SUPPLIED DATA:

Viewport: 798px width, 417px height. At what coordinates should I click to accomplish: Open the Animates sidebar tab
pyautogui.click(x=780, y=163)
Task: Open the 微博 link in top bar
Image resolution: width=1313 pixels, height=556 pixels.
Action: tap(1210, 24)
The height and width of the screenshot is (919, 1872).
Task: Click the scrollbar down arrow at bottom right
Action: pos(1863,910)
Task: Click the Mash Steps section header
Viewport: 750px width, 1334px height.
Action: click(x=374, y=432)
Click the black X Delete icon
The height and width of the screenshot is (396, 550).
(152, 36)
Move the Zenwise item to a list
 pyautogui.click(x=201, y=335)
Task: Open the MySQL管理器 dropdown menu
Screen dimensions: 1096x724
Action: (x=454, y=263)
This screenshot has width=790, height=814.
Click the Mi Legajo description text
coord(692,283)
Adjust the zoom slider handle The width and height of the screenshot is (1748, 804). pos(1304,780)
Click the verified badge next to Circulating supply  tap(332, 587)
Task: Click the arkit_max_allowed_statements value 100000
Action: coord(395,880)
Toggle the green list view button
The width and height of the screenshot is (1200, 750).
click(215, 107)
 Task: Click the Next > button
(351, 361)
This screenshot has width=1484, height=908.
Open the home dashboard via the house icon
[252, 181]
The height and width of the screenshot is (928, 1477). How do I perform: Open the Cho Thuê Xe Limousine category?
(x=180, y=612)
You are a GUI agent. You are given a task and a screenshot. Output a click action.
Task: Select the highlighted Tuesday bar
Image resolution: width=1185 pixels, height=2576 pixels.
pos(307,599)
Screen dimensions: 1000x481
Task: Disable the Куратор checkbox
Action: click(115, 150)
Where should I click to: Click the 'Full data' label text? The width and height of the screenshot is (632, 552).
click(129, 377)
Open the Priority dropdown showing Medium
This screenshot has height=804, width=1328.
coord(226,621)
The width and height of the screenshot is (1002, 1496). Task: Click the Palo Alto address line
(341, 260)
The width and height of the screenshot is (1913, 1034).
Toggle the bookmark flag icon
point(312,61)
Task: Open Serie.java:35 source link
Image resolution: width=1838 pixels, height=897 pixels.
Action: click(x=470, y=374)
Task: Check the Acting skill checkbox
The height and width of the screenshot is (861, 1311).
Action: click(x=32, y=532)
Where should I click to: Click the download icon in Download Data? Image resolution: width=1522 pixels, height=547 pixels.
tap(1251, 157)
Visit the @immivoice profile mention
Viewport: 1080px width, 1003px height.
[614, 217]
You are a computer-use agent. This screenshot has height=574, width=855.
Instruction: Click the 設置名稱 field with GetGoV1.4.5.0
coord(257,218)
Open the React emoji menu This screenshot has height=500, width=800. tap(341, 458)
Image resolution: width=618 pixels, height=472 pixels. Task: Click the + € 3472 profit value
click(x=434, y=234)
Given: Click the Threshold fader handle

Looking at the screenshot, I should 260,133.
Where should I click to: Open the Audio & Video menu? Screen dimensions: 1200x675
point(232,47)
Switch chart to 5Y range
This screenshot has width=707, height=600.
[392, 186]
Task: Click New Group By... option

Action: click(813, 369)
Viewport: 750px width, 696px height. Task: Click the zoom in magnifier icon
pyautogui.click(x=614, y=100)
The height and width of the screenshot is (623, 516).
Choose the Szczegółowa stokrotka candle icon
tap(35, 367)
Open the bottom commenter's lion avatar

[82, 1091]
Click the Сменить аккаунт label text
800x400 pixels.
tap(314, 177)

PROMPT:
This task calls for each line of the material that contains "agent".

RESULT OF THIS TASK:
You are a GUI agent. You are given a task and a screenshot. Output a click action.
You are a computer-use agent. This screenshot has height=574, width=855.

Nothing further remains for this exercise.